Find a suitable container with a lid to store it in, the above picture is not a suitable storage container, it's a yoghurt pot but it the best that I could find. Apply to the lips and see what happens. Expect a mild stinging sensation, this will wear off after 10 minutes, the plump effect can last up to 2 hours, apply when necessary. NB Do not be tempted to use this product as an emergency lube for anal sex!






Exquisite

   

Tuesday, 28 October 2014

Forever Autumn

I really love this time of year.

Friday, 17 October 2014

Mouldy Old Dough - Lieutenant Pigeon






See the woman wearing the pink dress at 2:08? when I was about 7 my big sister used to tong my hair under just like that and then we'd go out shopping together. You couldn't make it up!

Sunday, 5 October 2014

Palma Majorca







"The water in Majorca don't taste like wot it oughta." 
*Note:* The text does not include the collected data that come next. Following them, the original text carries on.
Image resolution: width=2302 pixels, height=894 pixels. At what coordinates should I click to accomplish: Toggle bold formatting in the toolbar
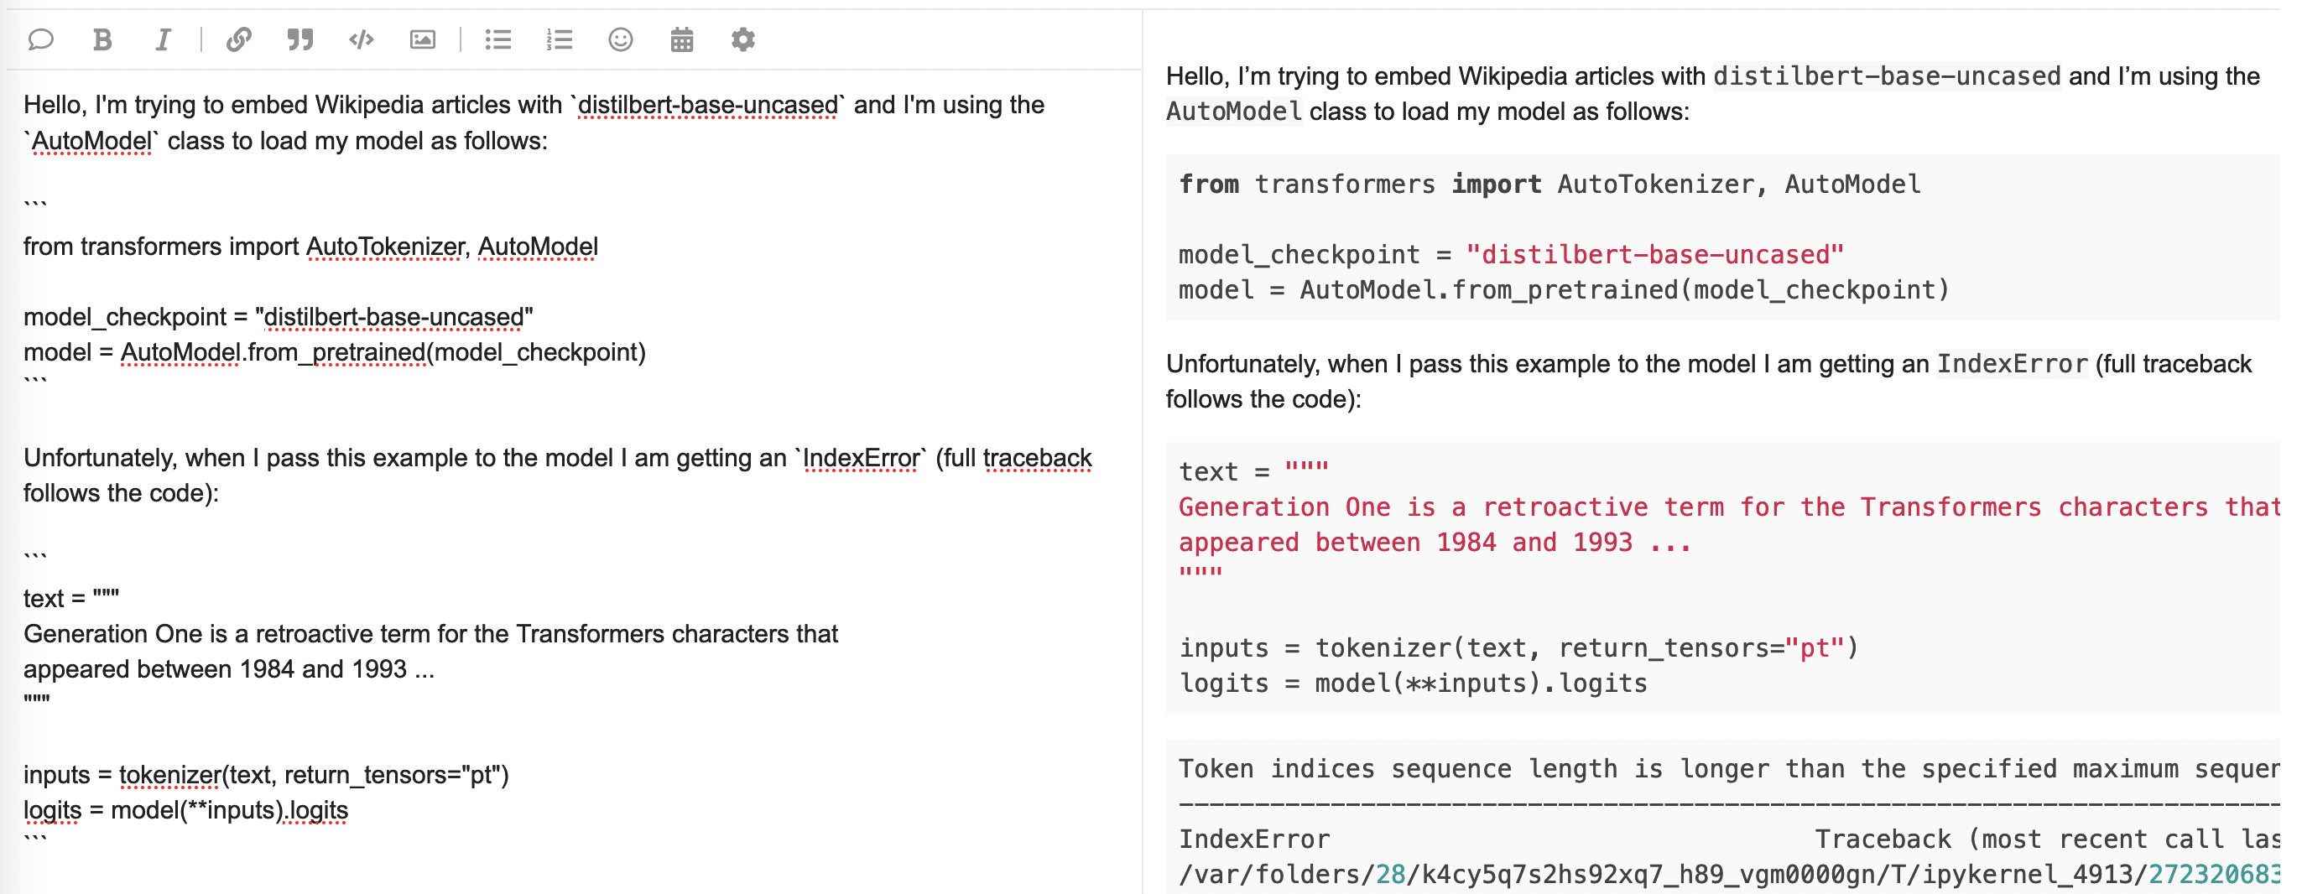(x=103, y=39)
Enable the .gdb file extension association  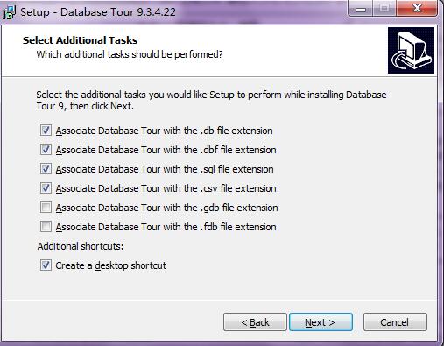click(46, 208)
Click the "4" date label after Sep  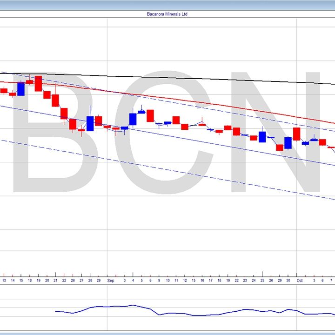pyautogui.click(x=133, y=281)
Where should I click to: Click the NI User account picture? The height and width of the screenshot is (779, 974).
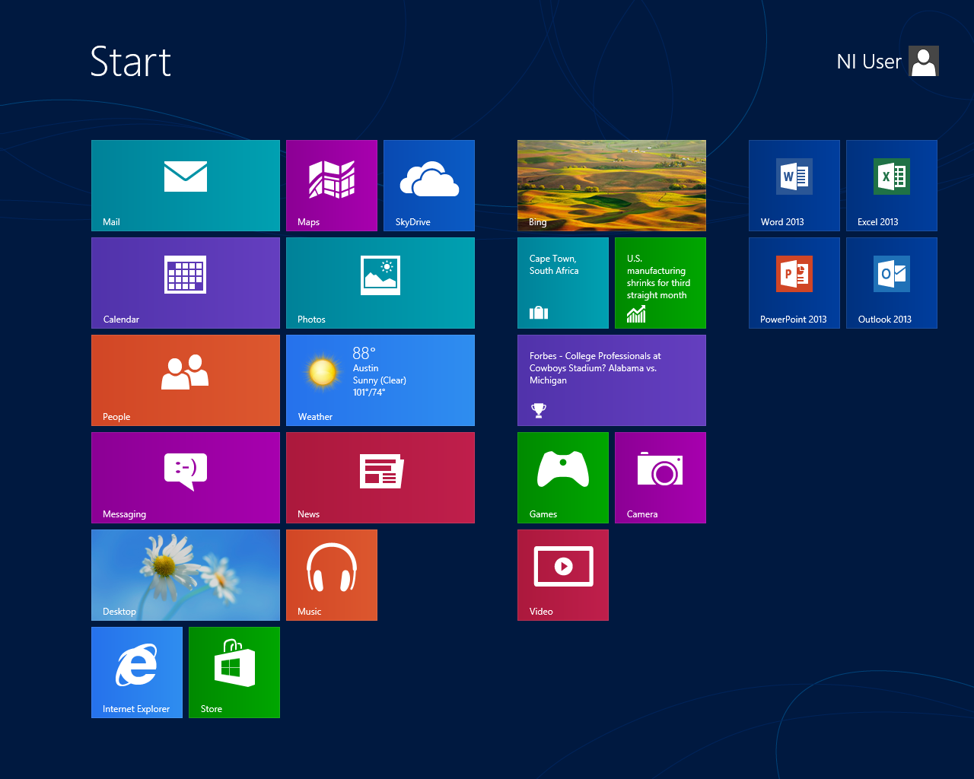(x=923, y=60)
Not to be confused with Menorca a mistake you only make once. Flying from Leeds airport on a wet and dismal Monday afternoon, 2hrs and 15 minutes later, we arrived at our destination, unsuitably dressed in jeans, shirt and a "pully" as my maid of all work Carmen likes to call jumpers, I felt like a sheep in heat. Palma was basking in an autumnal heatwave.




A close up of the Cathedral of Santa Maria of Palma taken from the sixth floor of the Costa Azul hotel.


Palma at dusk







                             Cala D'or
Melia Hotel


 After a week in Palma we headed off east of the island to a place called Cala D'or. We had intended to stay there for the remainder of the holiday but they wasn't much to do there and we both thought that the 5 star hotel looked a bit grim, so we packed up yet again and headed back to Palma.





My bed was the one on the left, I know, I didn't like the proximity to Carmen either as she has a tendency to break wind in her sleep hence her bed is the one next to the window. That reminds me, I tried truffle for the first time, not the chocolate variety, the fungus, in an omelette at a restaurant, I took one bite and chewed, I chewed a bit more all the while my mouth felt as it was filling up with obnoxious gas, vapours were coming out of my nose, it was like a fat man on an onion soup diet had broken wind into my mouth, can you imagine that? Vile to say the least. Somewhere in the dark recesses of our minds some primeval instinct sends a message to the brain telling us not to swallow as it could be poisonous, I couldn't swallow it, which is unusual for me. I dashed to the lav with a mouthful of mush. Back at my seat, I gave the offending omelette to Carmen she devoured it with gusto saying it was like eating an orgasm. Dirty bitch! 
Set from Blithe Spirit?
Room with a view! (Not part of the hotel)

4 euros for a Mars Bar!
I had a bag of Maltesers and Carmen had the Mars bar 7 euros 50 centimes I sent Carmen out to the supermarket the next morning to replace them before the maid came.






Holiday reading: Tom Sharpe's The Throwback a book I found in the hotel lobby,The Hundred-Year-Old Man Who Climbed Out of the Window and Disappeared by Jonas Jonasson and Tuppence to Cross The Mersey  by Helen Forrester a riches to rags story.